The Swiss withholding tax has two distinct purposes depending on the recipient:

For Swiss residents: It is a “security deposit” — an advance payment on income tax. Swiss residents who correctly declare their Swiss income in their personal tax return receive a full refund of the withheld amount. The 35% rate is intentionally high to encourage declaration. An undeclared Swiss dividend results in no refund — the 35% is retained. This is the anti-evasion mechanism.

For foreign recipients: It is a final or provisional tax depending on the applicable double tax treaty.
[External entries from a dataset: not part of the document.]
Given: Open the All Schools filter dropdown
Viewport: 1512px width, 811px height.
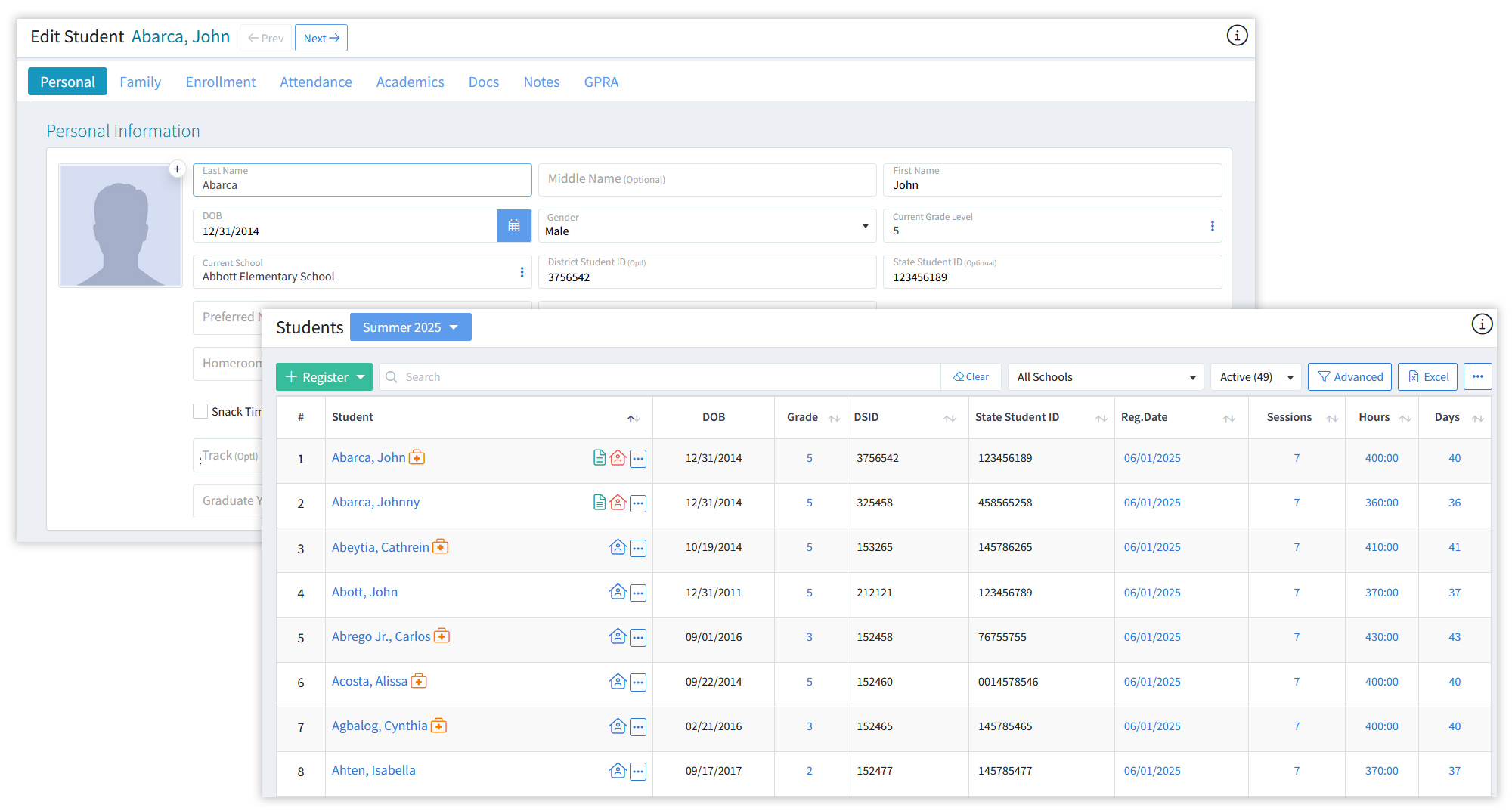Looking at the screenshot, I should coord(1105,377).
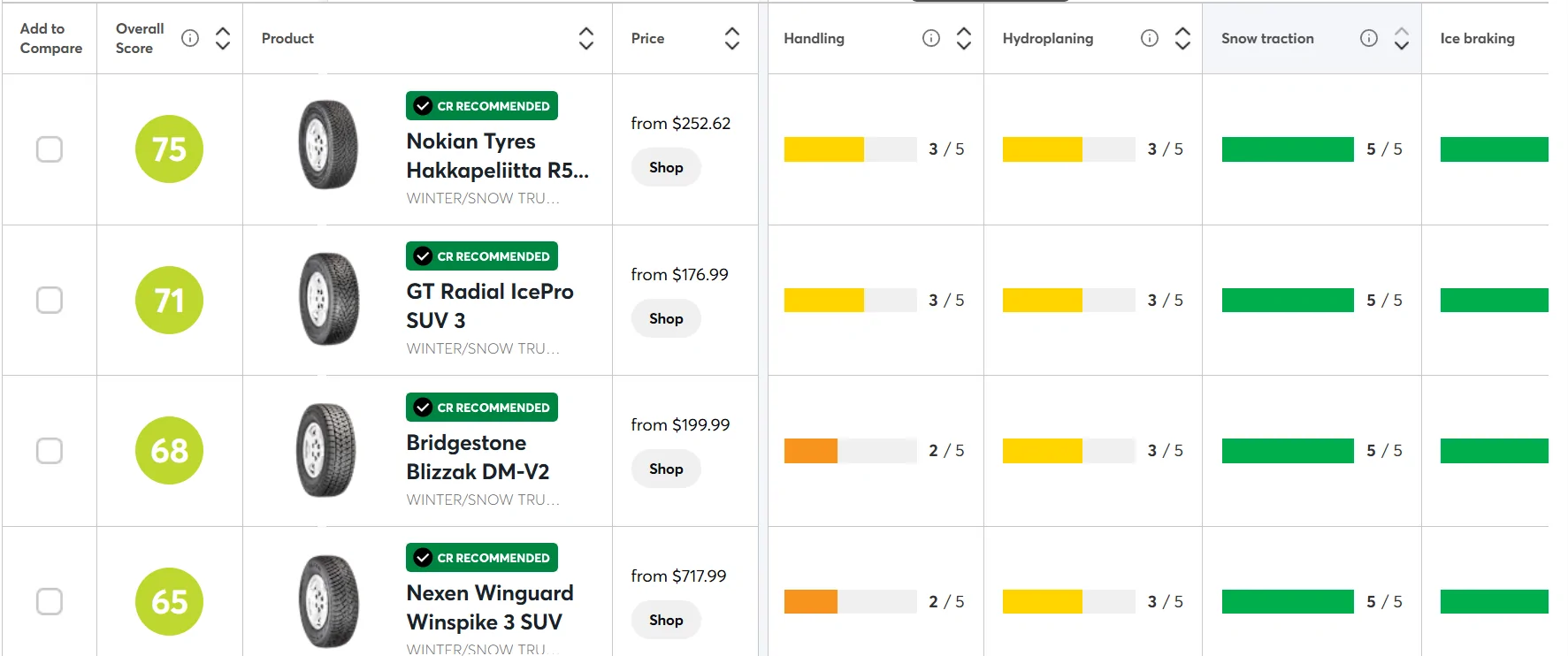Screen dimensions: 1568x656
Task: Click the Ice braking column header
Action: pyautogui.click(x=1477, y=39)
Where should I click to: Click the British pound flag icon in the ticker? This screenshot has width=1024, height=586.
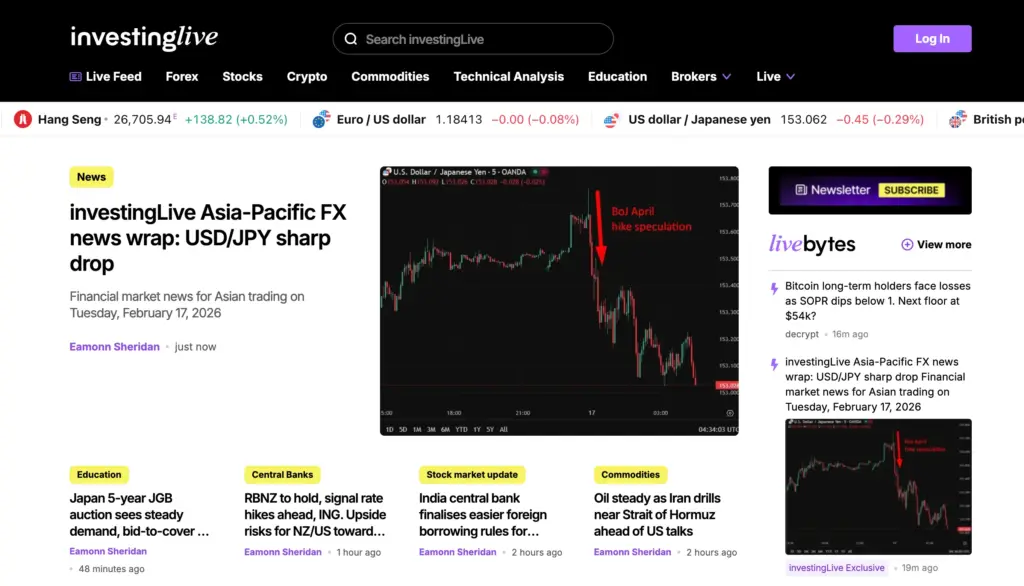pos(957,119)
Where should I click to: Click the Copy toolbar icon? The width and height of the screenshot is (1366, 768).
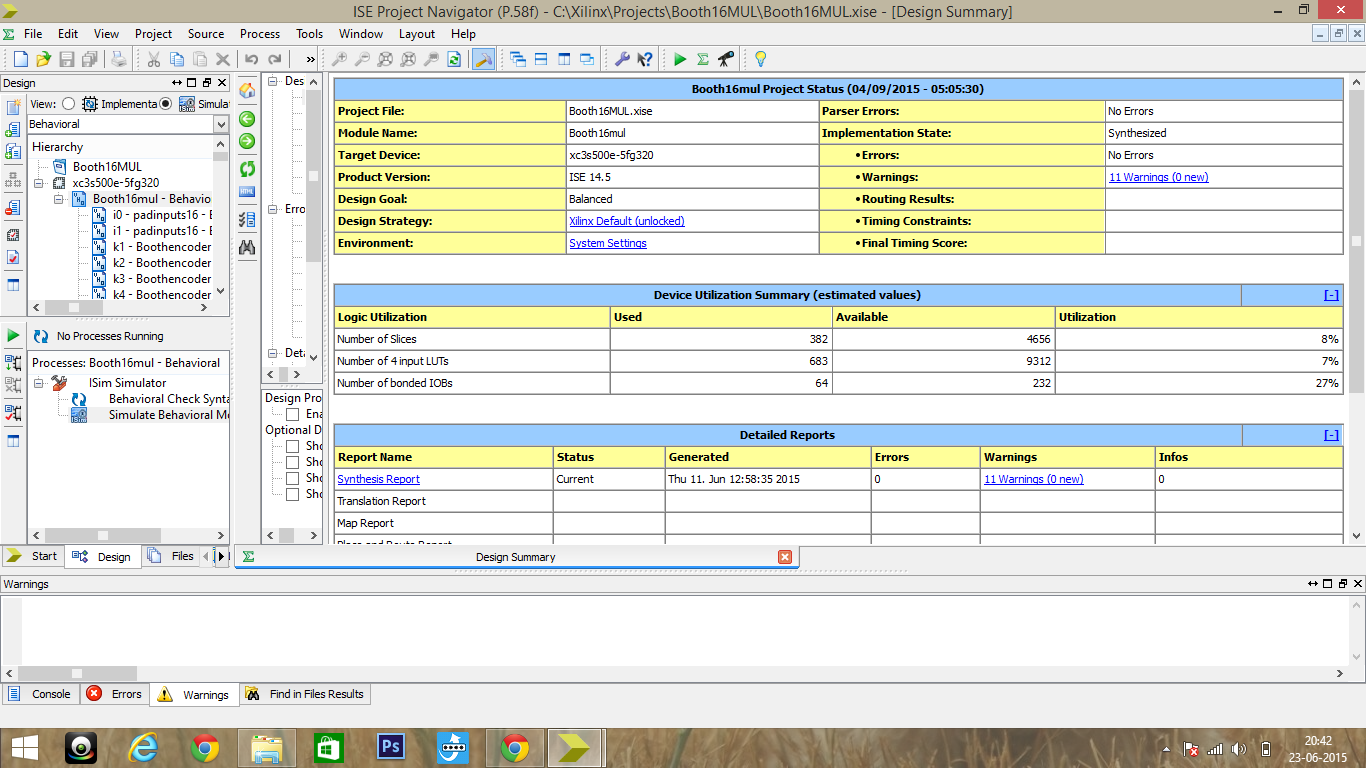click(x=178, y=58)
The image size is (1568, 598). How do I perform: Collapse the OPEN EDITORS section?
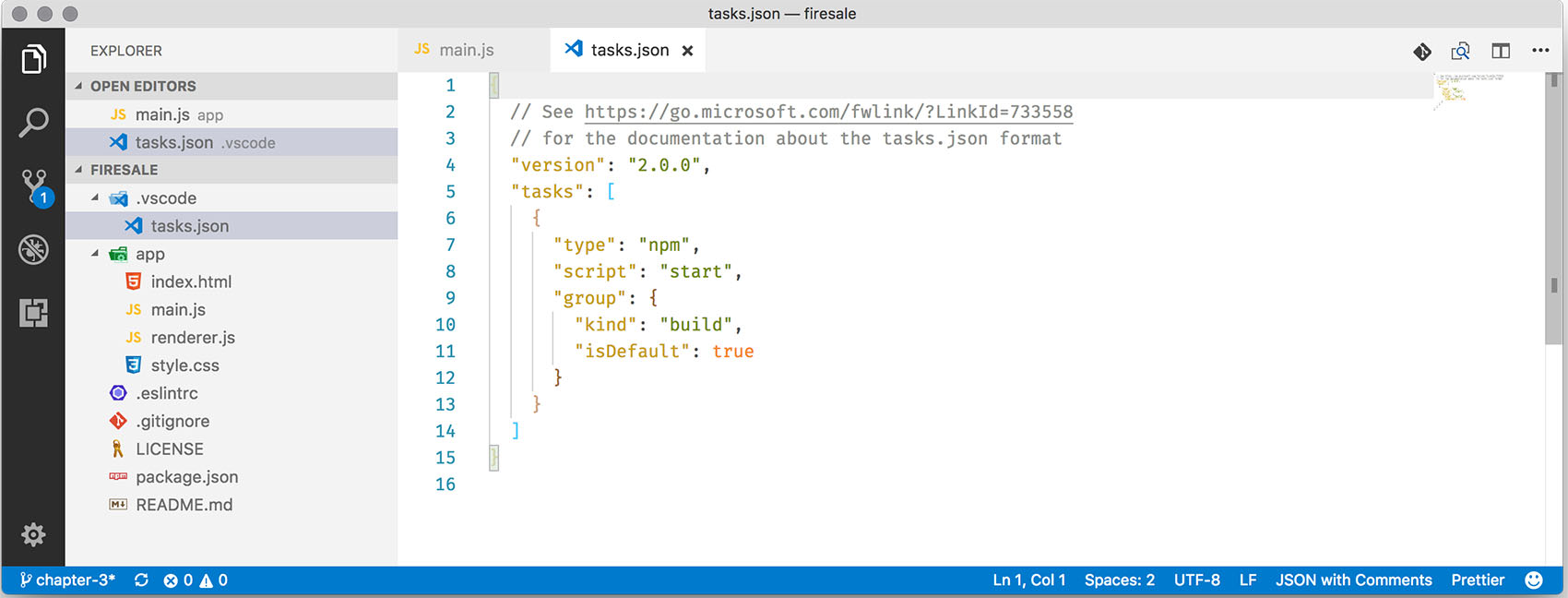[79, 86]
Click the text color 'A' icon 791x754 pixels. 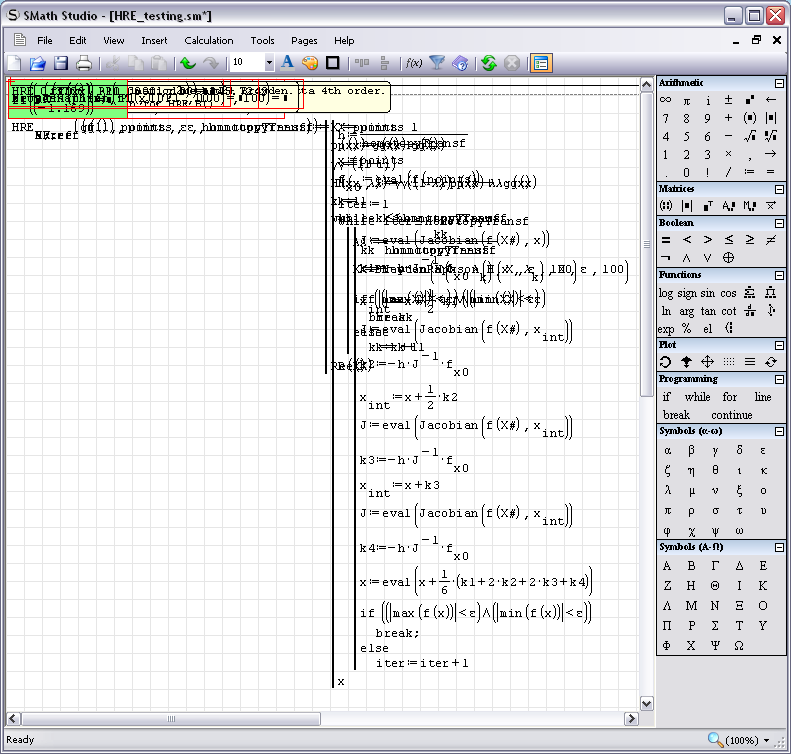point(287,63)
Non-resident shareholders receive a refund (or reduced withholding) only to the extent their treaty entitlement allows.


Treaty Reductions for Foreign Shareholders

Switzerland has concluded over 100 double tax treaties that reduce the 35% withholding rate to a lower treaty rate for qualifying foreign shareholders.

Recipient CountryTreaty Rate (Dividends)Condition
Germany5% (>=25% corporate shareholder) / 15% (others)Beneficial ownership required
USA5% (>=10% corporate) / 15% (others)LOB clause applies
UK0% (>=25% corporate) / 15% (others)
Netherlands0% (>=25% corporate) / 15% (others)
Singapore5% / 15%
UAE0%2011 treaty
India5% (>=25% corporate) / 10% (others)
No treaty35%No reduction

How the refund/reduction works:

  1. The Swiss company withholds 35% at source and remits it to the ESTV
  2. The foreign shareholder applies for a refund of the difference between 35% and the treaty rate — e.g., a German corporate shareholder with >=25% stake applies to recover 30 percentage points (35% - 5% = 30%)
  3. The application is filed with the ESTV using ESTV Form 65 or the equivalent procedure in the shareholder’s home country under the refund procedure

Timeline: Refund applications typically take 6–18 months. This creates a cash flow cost for foreign shareholders — the withholding is paid in full, and the refund comes later.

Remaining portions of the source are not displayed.